The war has rallied western nations and many other countries from around the world behind the US. And suddenly all we are hearing is a predominantly western narrative on the war. Social media companies have censored Russian state-sponsored media so there is little in the public domain that can be called an alternative discourse. And this is creating a situation we are all so familiar with. West has again put on a moralistic lens on the war: a conflict between flawless virtue and pure evil. Putin is being projected as a reincarnation of Hitler. In fact, Time magazine’s latest cover page shows Hitler’s face lurking under that of Putin.

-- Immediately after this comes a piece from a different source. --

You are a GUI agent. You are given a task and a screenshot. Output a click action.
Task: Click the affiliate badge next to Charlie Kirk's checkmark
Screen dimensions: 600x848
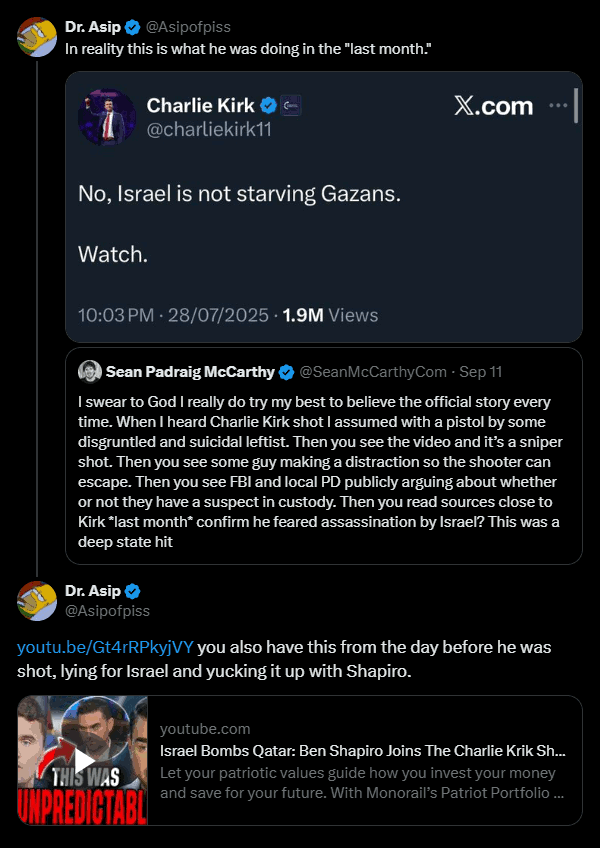click(x=291, y=105)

It is a familiar script that has earlier played out in US-led wars in Iraq, Afghanistan, Libya, Syria, and in the case of the US-backed Saudi war in Yemen. In the case of war in Iraq, it was the cooked up intelligence about the then Iraqi president Saddam Hussain possessing the Weapons of Mass Destruction that became the basis for war. And western media acted as cheerleaders for the destruction of Iraq. The point is that it is not the reality on the ground but the west’s core interests that determine what is good and what is evil. Otherwise, the reality of Russian invasion of Ukraine is very complex. It is rooted in Russia’s legitimate fears of being encircled by the west and the NATO military bases reaching its doorstep. Many of the Eastern European countries which were once a part of the USSR-led Warsaw Pact have become a part of the NATO, heightening Russia’s insecurity. Now the growing likelihood of Ukraine also joining NATO became the last straw for Putin. While it is nobody’s case to countenance the invasion of a sovereign smaller country by its powerful neighbour, the solution to the evolving fraught situation can be resolved if the US-led West and Russia sit down and work towards addressing each other’s grievances and fears.